C'est dans cet esprit que la détermination de la composition exacte de la phéromone sexuelle de la coccinelle asiatique a fait grand bruit, fin 2014, à Gembloux et bien au-delà. "La phéromone sexuelle est composée de cinq terpènes, c'est-à-dire des molécules à 15 carbones issues de la fusion de trois molécules de type isoprène. Cette découverte fondamentale, réalisée par Bérénice Fassotte pendant son doctorat (1), n'est toutefois pas la seule à nous avoir réjoui, s'enthousiasme François Verheggen. Aujourd'hui docteure en bio-ingénierie, celle-ci a également découvert que l'un de ces terpènes, le béta-caryophyllène, était clairement majoritaire dans la phéromone d'Harmonia axyridis, à raison de 85 % en poids relatif. Surtout, en utilisant des olfactomètres (NB: dispositifs servant à tester la réactivité des insectes à certaines odeurs), elle a constaté qu'un mélange se limitant à quatre de ces terpènes (disponibles sur le marché à bas prix) et faisant l'impasse sur le cinquième (très onéreux, lui), était parfaitement efficace en termes d'attraction des coccinelles". 

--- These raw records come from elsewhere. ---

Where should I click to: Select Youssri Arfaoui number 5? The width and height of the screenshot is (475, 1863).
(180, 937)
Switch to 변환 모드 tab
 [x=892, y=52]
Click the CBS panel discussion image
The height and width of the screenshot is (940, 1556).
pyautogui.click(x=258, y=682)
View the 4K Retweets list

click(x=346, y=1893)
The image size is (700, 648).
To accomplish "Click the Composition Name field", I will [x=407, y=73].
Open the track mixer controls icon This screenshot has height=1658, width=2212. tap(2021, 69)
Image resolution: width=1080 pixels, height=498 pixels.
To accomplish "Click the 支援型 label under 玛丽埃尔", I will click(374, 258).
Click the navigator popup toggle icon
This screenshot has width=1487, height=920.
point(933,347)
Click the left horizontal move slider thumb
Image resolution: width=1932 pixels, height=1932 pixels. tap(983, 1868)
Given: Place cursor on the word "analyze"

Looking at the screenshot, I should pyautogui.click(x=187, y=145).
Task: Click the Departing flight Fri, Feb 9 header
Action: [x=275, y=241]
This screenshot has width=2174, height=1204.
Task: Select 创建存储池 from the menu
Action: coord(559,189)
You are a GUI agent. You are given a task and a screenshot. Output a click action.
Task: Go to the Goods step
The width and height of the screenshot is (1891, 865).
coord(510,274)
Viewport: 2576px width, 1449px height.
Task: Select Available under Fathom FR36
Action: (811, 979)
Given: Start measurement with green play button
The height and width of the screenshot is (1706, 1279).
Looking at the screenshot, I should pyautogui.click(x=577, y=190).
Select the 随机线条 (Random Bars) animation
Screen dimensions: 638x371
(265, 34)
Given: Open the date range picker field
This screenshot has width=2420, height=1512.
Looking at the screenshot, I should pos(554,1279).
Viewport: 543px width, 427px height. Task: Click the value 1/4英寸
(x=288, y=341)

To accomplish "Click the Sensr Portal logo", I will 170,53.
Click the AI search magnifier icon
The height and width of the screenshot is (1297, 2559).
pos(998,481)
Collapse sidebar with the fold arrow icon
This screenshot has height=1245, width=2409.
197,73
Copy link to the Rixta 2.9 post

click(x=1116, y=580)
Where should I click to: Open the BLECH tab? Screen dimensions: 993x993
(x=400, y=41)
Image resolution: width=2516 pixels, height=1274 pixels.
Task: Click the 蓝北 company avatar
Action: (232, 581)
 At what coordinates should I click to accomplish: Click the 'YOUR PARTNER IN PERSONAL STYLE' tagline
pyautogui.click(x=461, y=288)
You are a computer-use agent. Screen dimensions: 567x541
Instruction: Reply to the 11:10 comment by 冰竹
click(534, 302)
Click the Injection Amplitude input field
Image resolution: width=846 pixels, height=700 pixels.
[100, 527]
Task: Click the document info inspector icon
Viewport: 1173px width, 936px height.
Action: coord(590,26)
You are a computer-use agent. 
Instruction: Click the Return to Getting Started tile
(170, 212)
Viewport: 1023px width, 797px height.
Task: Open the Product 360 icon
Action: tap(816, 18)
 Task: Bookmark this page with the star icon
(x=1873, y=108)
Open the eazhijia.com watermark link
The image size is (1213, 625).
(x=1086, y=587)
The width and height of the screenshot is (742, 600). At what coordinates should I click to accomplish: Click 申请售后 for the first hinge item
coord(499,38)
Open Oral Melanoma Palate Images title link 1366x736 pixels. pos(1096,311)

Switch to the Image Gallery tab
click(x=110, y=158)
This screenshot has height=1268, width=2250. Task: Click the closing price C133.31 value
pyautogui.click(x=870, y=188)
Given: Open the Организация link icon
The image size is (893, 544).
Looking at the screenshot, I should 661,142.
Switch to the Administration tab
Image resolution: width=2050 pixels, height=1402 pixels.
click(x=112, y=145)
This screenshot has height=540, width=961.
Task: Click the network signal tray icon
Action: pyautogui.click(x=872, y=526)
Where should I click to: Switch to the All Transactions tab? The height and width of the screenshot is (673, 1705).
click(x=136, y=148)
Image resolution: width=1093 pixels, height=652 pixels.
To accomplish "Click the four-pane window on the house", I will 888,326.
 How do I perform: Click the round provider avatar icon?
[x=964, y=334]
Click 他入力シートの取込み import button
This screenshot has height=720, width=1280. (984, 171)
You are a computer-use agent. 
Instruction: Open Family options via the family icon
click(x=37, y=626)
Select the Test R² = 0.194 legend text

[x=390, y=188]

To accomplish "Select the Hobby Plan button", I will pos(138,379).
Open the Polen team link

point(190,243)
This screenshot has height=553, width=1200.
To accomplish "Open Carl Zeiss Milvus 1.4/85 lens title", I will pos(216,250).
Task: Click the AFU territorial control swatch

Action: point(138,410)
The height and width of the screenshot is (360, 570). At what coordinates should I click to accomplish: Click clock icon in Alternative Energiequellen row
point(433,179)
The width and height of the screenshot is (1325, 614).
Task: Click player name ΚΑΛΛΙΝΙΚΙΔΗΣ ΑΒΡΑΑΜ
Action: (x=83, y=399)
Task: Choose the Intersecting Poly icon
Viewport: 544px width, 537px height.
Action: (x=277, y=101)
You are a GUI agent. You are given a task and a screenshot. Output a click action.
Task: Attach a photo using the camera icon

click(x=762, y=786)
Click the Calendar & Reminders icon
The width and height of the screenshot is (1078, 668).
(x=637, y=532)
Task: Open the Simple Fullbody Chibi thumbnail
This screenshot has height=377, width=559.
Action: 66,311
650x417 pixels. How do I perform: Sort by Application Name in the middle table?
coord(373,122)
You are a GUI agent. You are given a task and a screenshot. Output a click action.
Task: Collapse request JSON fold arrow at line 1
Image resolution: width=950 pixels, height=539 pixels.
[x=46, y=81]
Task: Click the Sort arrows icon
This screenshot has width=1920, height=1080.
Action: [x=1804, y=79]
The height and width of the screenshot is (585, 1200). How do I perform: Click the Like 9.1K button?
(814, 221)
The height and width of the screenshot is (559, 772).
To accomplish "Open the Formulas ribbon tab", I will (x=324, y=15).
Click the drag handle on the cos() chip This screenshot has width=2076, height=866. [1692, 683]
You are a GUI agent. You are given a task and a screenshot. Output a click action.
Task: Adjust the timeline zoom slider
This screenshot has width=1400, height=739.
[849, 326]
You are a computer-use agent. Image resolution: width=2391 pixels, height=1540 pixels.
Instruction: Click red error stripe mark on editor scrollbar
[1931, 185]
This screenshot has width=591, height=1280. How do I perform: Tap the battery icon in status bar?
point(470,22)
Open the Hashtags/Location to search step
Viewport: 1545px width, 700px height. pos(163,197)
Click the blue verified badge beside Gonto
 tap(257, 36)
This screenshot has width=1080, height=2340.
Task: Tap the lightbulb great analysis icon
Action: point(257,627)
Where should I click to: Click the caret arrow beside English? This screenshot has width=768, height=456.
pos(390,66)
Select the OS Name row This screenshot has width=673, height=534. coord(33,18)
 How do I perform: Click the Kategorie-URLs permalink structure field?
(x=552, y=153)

Voilà donc pour la mise au point du produit censé manipuler les coccinelles. Encore fallait-il diffuser ce produit à la bonne dose et avec une continuité optimale, c'est-à-dire s'étalant sur plusieurs jours, sous peine d'être jugé peu intéressant par les agriculteurs. "L'identification de la phéromone sexuelle avait déjà été, en soi, un premier défi considérable, souligne François Verheggen. Il faut en effet bien réaliser que les coccinelles n'émettent pas leurs phéromones dans n'importe quelles circonstances. Elles doivent avoir la "garantie" - à ce stade, on en ignore encore le mécanisme - que leur descendance aura de quoi subsister, c'est-à-dire qu'il y a suffisamment de pucerons dans leur environnement. Il nous a donc fallu passer par des manipulations très délicates. Mais, une fois cette étape de l'identification franchie avec succès, c'est un second défi de taille qu'il a fallu relever! Comment mettre au point un diffuseur d'odeurs qui soit suffisamment efficace, sachant que les molécules utilisées pour l'attraction sont souvent instables à l'air, à l'humidité, à la lumière... et perdent de ce fait leur efficacité?"

Travail d'équipes

C'est ici que le Laboratoire d'entomologie fonctionnelle et évolutive a pu compter sur l'expertise du Laboratoire de chimie analytique du Pr Georges Lognay, situé également à Gembloux. Avec Stéphanie Heuskin, Première assistante, Bérénice Fassotte a mis au point des matrices constituées de billes d'alginate. L'alginate de sodium est un polymère formé d'une chaîne de glucides sur laquelle se greffe du calcium. Additif alimentaire bien connu (il est commercialisé sous l'appellation E 401), l'alginate a la particularité de contribuer aisément à la fabrication d'une matrice gélifiante, dans laquelle on peut encapsuler diverses molécules sans émission d'odeurs parasites. Les deux chercheuses ont donc mis au point des micro-billes d'alginate d'un ou deux millimètres de diamètre, contenant non seulement le béta-caryophyllène mais aussi un autre terpène: le trans-béta-farnésène. Pourquoi cet ajout? "Dans ma propre thèse, quelques années auparavant, j'avais démontré que cette molécule très proche du béta-caryophyllène était présente dans la phéromone des pucerons: elle attire la coccinelle. Stéphanie Heuskin, de son côté, l'avait utilisée dans son propre travail de mise au point des billes d'alginate. En ajoutant ce terpène à notre matrice, nous faisions donc potentiellement coup double: nous avions d'une part un sémiochimique (NB: odeur) attirant strictement les mâles de coccinelles (le béta-caryophyllène) et, d'autre part, un sémiochimique imitant l'odeur des pucerons, donc susceptible d'attirer autant les mâles que les femelles de coccinelles (le farnésène)".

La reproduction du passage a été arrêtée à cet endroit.